Task:
Extract each of the lines below that contains the string "dropdown".

[begin Exercise materials]

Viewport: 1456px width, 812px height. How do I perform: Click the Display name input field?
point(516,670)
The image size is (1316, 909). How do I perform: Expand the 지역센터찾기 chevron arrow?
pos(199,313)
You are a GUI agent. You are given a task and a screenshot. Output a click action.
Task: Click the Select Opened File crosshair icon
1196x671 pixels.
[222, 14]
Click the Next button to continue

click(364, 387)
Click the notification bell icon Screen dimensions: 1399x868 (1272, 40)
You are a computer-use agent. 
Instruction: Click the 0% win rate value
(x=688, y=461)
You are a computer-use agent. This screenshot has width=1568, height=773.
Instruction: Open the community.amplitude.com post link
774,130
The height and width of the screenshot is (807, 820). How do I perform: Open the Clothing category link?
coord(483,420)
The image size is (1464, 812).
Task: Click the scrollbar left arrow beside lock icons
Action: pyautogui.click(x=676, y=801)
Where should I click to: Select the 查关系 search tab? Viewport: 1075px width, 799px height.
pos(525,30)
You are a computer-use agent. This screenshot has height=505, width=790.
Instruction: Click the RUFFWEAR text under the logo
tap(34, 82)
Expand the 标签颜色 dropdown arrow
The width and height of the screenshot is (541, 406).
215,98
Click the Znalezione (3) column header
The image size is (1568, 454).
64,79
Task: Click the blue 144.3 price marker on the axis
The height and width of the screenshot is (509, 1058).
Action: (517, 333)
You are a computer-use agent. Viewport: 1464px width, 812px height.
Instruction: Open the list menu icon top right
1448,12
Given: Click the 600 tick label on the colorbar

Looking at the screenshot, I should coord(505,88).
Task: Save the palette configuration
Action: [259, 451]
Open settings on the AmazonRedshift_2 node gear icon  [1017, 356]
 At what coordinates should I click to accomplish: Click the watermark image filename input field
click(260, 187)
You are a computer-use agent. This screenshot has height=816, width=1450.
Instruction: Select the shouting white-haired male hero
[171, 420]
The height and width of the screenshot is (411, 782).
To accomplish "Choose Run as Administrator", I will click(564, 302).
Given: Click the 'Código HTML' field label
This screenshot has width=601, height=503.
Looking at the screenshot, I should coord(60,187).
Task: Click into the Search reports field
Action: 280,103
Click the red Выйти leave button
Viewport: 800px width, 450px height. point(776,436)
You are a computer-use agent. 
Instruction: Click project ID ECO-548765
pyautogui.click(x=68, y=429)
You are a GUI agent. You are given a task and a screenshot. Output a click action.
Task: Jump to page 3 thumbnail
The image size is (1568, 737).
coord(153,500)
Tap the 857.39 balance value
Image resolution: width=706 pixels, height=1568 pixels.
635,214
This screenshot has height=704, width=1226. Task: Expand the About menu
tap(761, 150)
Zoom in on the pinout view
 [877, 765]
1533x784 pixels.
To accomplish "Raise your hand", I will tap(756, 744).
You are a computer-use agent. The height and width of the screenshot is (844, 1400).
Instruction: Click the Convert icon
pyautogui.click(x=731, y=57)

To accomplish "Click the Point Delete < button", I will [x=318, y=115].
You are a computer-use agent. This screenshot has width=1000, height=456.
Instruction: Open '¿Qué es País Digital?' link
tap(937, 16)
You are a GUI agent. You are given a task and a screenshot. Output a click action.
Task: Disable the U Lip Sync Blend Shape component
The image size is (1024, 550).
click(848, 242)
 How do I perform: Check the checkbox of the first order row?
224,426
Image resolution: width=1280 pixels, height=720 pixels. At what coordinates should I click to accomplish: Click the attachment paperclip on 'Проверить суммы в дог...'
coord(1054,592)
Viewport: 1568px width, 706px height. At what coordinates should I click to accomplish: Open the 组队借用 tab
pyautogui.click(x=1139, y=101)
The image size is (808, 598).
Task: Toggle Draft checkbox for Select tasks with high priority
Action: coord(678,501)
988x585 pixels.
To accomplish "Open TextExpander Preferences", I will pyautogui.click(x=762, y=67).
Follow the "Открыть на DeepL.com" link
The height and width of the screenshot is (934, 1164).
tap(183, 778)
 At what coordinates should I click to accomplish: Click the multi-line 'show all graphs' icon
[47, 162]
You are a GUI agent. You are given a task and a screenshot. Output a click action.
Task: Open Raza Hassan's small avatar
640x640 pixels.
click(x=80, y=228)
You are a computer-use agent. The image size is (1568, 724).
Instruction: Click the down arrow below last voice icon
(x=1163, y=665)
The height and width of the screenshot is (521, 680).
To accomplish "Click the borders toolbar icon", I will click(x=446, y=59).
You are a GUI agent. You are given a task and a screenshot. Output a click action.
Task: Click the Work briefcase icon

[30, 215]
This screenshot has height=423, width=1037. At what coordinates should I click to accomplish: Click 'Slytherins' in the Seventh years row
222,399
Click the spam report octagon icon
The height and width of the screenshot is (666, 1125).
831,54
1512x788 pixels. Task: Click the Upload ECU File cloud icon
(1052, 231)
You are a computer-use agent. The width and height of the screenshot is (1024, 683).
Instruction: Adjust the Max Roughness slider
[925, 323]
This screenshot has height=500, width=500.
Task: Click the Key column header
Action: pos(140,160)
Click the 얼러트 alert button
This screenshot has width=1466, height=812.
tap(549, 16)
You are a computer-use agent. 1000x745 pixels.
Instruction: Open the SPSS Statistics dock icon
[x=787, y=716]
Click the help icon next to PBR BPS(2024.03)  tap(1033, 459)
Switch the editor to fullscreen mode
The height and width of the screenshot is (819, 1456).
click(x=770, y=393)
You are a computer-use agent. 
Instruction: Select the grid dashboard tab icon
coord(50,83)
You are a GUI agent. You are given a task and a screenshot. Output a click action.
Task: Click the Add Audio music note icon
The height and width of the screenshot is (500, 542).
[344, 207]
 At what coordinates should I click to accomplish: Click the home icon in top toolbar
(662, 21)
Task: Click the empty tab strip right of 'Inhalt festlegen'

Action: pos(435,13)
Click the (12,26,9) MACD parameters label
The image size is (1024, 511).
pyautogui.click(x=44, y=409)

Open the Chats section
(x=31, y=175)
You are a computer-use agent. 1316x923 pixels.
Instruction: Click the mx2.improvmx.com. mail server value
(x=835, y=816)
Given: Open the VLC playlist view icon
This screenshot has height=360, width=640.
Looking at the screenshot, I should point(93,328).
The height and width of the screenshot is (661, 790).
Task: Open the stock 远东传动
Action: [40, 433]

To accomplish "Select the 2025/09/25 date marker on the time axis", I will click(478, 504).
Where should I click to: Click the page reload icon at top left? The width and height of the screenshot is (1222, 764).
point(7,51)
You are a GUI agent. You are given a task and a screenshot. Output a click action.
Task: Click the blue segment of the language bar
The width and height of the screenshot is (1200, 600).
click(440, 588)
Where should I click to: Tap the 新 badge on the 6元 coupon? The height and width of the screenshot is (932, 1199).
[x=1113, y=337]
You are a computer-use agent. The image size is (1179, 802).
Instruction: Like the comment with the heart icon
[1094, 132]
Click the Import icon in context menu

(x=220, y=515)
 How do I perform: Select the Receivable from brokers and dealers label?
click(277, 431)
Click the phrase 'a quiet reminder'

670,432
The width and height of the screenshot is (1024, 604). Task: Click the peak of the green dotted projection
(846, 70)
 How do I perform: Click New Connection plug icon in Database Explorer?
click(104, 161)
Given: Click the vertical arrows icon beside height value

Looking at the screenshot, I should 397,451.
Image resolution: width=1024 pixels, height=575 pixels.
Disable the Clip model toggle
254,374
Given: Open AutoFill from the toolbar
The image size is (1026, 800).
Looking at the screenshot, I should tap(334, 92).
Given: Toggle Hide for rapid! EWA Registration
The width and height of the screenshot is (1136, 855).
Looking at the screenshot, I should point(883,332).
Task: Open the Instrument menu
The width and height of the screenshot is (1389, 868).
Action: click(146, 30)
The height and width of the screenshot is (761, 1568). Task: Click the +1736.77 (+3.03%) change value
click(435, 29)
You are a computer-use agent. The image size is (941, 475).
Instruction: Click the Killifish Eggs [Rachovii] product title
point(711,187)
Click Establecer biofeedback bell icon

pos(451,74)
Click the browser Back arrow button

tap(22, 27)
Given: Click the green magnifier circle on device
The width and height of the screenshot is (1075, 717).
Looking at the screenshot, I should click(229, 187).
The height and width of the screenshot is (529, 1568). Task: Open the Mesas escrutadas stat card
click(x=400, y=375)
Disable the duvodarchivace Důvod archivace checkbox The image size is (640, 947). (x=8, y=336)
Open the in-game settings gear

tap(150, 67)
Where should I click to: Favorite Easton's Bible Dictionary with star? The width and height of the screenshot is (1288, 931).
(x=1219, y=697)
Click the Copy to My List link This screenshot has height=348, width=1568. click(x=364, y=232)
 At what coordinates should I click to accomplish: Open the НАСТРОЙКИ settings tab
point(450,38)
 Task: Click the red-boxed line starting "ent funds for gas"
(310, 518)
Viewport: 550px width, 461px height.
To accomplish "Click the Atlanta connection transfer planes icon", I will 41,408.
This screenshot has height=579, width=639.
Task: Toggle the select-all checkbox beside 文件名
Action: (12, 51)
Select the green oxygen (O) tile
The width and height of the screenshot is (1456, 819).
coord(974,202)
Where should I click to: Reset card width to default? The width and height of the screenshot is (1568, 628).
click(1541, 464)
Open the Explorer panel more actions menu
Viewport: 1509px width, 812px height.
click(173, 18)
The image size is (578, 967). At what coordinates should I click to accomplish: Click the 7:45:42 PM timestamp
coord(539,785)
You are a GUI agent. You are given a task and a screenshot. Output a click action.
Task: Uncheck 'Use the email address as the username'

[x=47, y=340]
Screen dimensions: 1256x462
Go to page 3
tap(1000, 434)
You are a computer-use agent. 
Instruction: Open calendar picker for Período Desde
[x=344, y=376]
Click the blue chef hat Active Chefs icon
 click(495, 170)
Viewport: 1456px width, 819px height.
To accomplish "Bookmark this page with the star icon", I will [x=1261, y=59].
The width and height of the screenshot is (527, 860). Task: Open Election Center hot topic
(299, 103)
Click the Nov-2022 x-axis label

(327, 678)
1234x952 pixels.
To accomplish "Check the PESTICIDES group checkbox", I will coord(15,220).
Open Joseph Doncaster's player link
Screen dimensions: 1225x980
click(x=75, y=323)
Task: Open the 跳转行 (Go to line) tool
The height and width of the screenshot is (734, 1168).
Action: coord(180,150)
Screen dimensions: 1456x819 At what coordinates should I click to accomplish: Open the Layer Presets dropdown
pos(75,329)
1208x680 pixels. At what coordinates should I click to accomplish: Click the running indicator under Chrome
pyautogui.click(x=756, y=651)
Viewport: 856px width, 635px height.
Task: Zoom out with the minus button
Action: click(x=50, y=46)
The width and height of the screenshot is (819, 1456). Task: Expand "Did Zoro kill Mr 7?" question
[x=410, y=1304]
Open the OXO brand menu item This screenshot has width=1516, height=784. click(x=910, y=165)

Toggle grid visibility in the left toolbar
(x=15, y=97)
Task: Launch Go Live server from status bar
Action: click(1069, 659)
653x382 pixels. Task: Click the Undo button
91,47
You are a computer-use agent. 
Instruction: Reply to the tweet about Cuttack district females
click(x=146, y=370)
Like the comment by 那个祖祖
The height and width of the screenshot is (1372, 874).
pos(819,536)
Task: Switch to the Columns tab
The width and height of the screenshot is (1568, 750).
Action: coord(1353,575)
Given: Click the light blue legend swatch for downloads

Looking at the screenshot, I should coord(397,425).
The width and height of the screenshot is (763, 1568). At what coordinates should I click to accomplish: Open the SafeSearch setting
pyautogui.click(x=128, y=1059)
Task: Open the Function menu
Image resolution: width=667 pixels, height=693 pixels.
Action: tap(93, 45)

[end Exercise materials]

Task result:
Expand the 标签颜色 dropdown arrow
Screen dimensions: 1456x819 At what coordinates should I click to accomplish: Open the Layer Presets dropdown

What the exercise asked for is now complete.